The Maze Runner's Kaya Scodelario plays Haley, a college student who's on her school's swim team. One day after a meet, she receives a worried call from her sister, who hasn't heard from their father Dave (Barry Pepper) for a while. Despite being largely estranged from him, Haley drives to his house to make sure he's okay because a Category 5 hurricane is just beginning to hit.
She finds him critically injured beneath the crawlspace of his home. And there are alligators down there too. Massive ones! The hurricane starts dumping rain, causing the space to flood. Haley and Dave have to figure out how to escape before drowning or getting eaten.
One should not approach a movie like Crawl expecting anything other than what it delivers, namely a lot of intense alligator action. The premise may be a bit absurd, but director Alexandre Aja milks it for all its worth. Haley and Dave repeatedly have to dodge the creatures, which pop out of the water, jaws wide open, when you least expect it. Some of the folks who try to help them aren't so lucky, leading to gloriously gory kills. The film absolutely gives you your money's worth in terms of alligator attacks. Bite marks are inflicted, limbs are torn off, and body parts are left floating.
If those scenes don't get you, the near-drowning stuff will. Visual and practical effects used to create the hurricane/flooding are very realistic.
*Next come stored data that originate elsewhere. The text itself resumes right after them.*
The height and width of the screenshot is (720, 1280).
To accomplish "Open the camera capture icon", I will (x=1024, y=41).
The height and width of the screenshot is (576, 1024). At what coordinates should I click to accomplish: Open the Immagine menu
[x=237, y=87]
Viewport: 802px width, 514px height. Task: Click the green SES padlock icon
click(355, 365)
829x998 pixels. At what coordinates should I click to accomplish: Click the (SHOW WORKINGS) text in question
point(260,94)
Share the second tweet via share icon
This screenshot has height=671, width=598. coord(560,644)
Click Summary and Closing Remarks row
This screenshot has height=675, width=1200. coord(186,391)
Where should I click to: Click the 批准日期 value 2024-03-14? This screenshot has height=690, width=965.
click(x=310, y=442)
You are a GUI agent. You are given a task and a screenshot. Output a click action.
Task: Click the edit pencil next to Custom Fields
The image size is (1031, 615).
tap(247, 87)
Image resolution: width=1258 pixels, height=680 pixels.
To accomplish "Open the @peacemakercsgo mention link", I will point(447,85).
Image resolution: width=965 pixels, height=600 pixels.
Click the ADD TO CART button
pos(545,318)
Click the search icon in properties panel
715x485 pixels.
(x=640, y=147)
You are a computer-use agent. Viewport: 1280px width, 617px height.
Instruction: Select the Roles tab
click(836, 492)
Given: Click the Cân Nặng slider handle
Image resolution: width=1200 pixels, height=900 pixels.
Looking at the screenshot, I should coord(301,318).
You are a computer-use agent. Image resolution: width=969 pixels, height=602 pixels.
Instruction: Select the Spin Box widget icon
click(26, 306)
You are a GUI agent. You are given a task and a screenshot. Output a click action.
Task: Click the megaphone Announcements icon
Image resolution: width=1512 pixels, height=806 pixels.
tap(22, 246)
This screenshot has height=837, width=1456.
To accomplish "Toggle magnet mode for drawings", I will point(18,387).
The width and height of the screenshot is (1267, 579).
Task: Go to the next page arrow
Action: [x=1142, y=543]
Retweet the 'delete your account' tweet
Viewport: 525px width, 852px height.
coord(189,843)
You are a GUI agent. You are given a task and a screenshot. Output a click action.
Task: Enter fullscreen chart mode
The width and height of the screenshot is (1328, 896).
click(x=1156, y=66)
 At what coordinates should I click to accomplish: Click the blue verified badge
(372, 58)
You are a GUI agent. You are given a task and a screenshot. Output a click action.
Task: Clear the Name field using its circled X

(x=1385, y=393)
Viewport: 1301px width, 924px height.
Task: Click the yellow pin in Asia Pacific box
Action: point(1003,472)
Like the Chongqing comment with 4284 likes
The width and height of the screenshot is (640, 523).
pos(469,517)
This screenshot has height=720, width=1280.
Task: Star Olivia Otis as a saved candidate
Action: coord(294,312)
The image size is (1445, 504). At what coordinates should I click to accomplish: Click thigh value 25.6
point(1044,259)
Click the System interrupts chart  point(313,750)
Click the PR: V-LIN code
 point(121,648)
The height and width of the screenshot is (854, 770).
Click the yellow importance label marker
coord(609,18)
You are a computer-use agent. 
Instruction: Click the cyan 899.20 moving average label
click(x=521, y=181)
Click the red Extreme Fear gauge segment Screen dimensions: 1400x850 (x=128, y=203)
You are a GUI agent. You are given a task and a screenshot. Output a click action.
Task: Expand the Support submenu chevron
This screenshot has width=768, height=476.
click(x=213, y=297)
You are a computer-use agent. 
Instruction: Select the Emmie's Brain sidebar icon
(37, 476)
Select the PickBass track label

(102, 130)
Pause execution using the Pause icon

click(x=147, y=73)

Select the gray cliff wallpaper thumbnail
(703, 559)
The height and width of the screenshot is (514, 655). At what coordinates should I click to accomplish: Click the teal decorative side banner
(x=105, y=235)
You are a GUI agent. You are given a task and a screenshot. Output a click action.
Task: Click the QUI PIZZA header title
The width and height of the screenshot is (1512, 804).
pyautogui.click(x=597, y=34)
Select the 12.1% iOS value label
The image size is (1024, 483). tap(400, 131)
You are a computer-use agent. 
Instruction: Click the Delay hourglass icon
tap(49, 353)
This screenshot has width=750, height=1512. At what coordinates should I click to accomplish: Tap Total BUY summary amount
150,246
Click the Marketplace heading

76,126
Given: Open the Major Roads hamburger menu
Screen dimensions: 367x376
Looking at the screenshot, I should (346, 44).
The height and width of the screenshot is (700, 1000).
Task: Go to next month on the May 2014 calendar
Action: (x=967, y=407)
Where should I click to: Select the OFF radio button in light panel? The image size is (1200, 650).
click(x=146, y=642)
It really does look like the production filmed in a real storm, even though they obviously didn't. As the water gets higher, the characters rapidly run out of safe space. Objects being washed away under the surface become an added obstacle.
Character development here is minimal, and this is one of those films that has a situation more than a plot. For a B-movie, that can be okay, so long as it delivers the goods, which Crawl absolutely does. Scodelario is likable, the gators are scary, and the thrills are virtually non-stop. No effort is made to give viewers anything other than what they came for. You want gator carnage? You got it! You want deep themes and fully fleshed-out people to follow? Well, Midsommar is playing in another auditorium.
Running a lean 87 minutes, the bloody, fast-paced Crawl is never going to be added to the Criterion Collection. The movie is, however, exploitation fare of the highest order.
out of four
Crawl is rated R for bloody creature violence, and brief language. The running time is 1 hour and 27 minutes.